The unofficial motto of business school students has long been "Learn, earn, and return"--learn how to be successful in the corporate world, use that knowledge to make boatloads of money, and then turn a portion of your wealth over to charity. But a new generation of B-school students and recent graduates are redefining the step-by-step model by doing all the steps at once. Sure, they aspire to monetary success, but working for the greater good is just as vital. Social entrepreneurship--the use of innovative business ideas and earned income to address social problems--lets them do both.
"In the past, there's been the assumption that you either make money or make a positive social contribution," says Murray Low, executive director of the Lang Entrepreneurship Center at Columbia Business School. "Creating a positive social impact is not incompatible with profitability. We specifically look at how you can start an enterprise that addresses a social issue but that is financially self-sustaining." At Duke, Fuqua also finds itself on an exciting cusp, working within a relatively new field that doesn't yet have a lot of "theory, rigorous research, or empirical evidence to support it," says Beth Anderson, lecturer and managing director for the school's Center for the Advancement of Social Entrepreneurship. This gives teachers and students freedom to figure things out for themselves and develop their own enterprises. Social entrepreneurs come in to discuss the process with students, "from identifying attractive opportunities to mobilizing resources to developing strategies and building organizations for lasting impact," Anderson says.
Two of the most successful and oft-cited social ventures are the Grameen Bank in Bangladesh and Chicago-based ShoreBank.

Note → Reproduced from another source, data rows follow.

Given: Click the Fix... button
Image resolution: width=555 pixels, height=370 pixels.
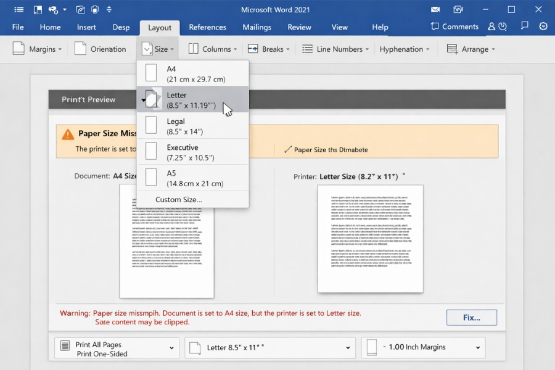Looking at the screenshot, I should 471,318.
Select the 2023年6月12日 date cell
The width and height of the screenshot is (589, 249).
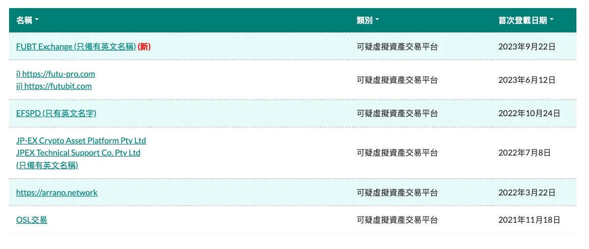[526, 80]
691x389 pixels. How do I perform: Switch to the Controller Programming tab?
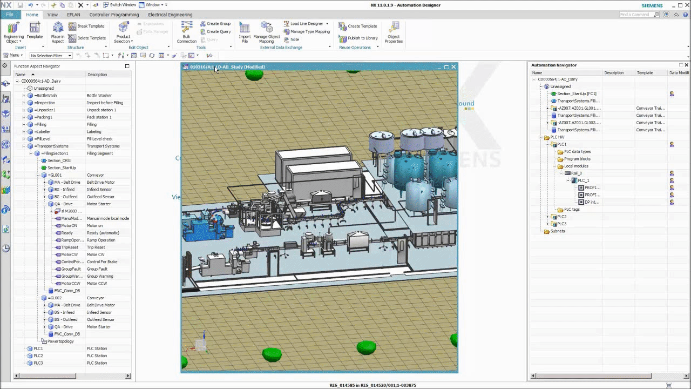point(114,15)
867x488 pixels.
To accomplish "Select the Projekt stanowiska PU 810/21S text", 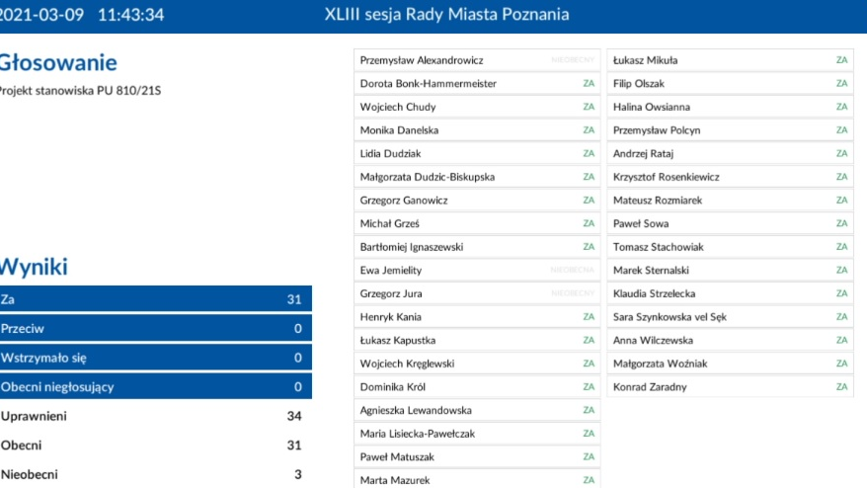I will pos(79,91).
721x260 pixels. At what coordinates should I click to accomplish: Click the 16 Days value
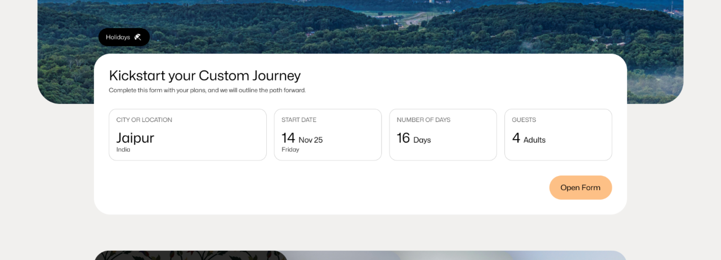pos(414,138)
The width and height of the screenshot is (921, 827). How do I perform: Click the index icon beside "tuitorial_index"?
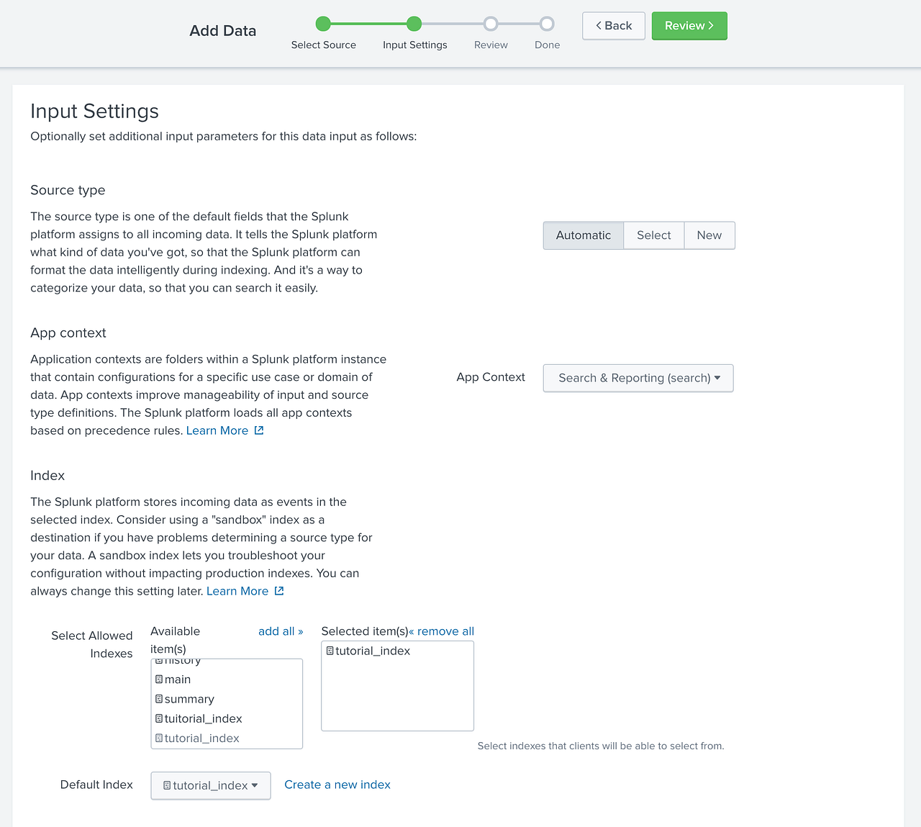click(159, 718)
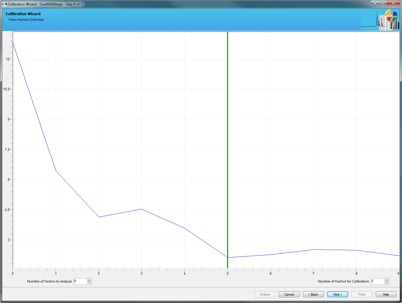Go back with the Back button
Viewport: 402px width, 303px height.
[313, 294]
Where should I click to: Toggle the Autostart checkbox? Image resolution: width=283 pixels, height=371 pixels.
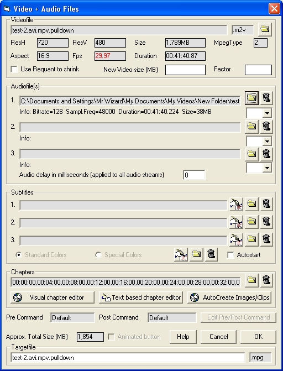point(230,255)
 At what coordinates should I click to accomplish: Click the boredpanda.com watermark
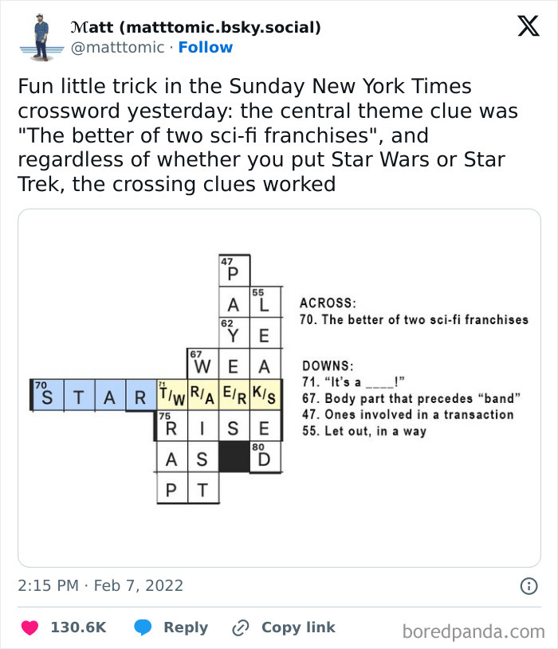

Grameen revolutionized the concept of microcredit by awarding millions of $200-or-less, low-interest, high-payback loans to impoverished Bangladeshi women starting in the 1970s. ShoreBank set up the first community development bank in the U.S. in 1973, and has provided $1.7 billion in loans since then to low-income families and businesses in underdeveloped neighborhoods in cities including Chicago, Detroit, and Cleveland.

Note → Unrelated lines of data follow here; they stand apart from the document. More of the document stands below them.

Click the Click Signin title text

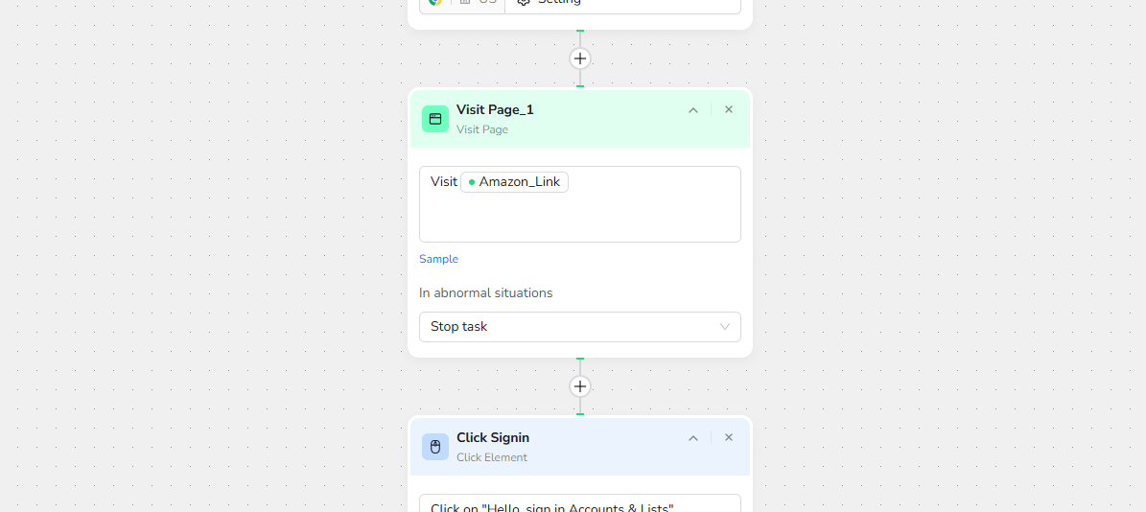(x=493, y=437)
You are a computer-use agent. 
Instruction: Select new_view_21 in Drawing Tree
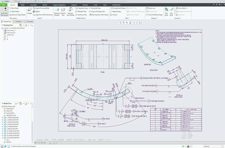11,30
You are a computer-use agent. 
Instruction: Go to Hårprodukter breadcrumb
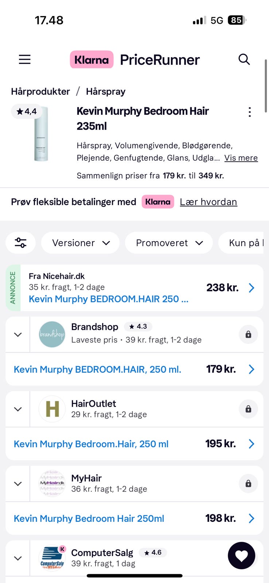point(40,91)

The impact of Grameen and ShoreBank inspires and encourages young social entrepreneurs like Jason Franklin, a graduate of the Robert J. Milano Graduate School of Management and Urban Policy at New School University, who learned how to put together a community development deal in his school's Community Development Finance Lab. This helped him to set up IAM LLC, a company that cleans up contamination and develops commercial and community spaces in inner-city neighborhoods. "I wouldn't be doing this if all I could do was make a living," Franklin says. "I can pay my bills and go to sleep at night knowing I'm doing something worthwhile beyond that. It's a lucky place to be."
Franklin isn't the only lucky one. Sara Olsen, a 2001 graduate of UC Berkeley's Haas School of Business, is a founding partner of SVT Consulting (based in San Francisco), which helps investors and entrepreneurs measure the social impact of both their nonprofit and for-profit enterprises. Before she started business school, she worked with ShoreBank on a social venture called Studio Air that trains inner-city teenagers in entrepreneurship through the management of a design studio. To Olsen, social entrepreneurship has always seemed a fairly obvious choice. "It made immediate sense," she says. "Capitalism, where the only thing you pay attention to is financial performance, is not quite right."
Olsen acted on her commitment to these beliefs as a student at Haas, cofounding and organizing, in 1999, the National Social Venture Competition, a contest where teams of B-school students and entrepreneurs from across the country presented business plans for social ventures. There were 67 entrants in the first year. By 2003, Columbia Business School, London Business School, and the Goldman Sachs Foundation were on board, and the national contest went global. The 2004 Global Social Venture Competition drew 129 teams from all over the world. The grand-prize winner, announced in April, was the Rotterdam School of Management's Eco-Friendly Agricultural Products. EFAP manufactures a biodegradable, water-absorbent organic fertilizer to help arid regions provide plant nutrition while conserving water. Vasu Bhat, leader of the EFAP team, says they've already received the go-ahead to import the fertilizer in Australia. Though Bhat is motivated by the promise of profitability, he's more excited about the tangible benefit he'll provide to environmentally underserved communities. "Once we did the analysis, we realized that for every one dollar [we make], the community would derive five dollars," he says. "We could quantify the benefits."
One of those benefits is that social entrepreneurship makes good business sense, especially for investors. Says Columbia's Low: "If you have two businesses with the same expected return, but one is socially and environmentally damaging and the other is socially positive, which would you want to invest in?"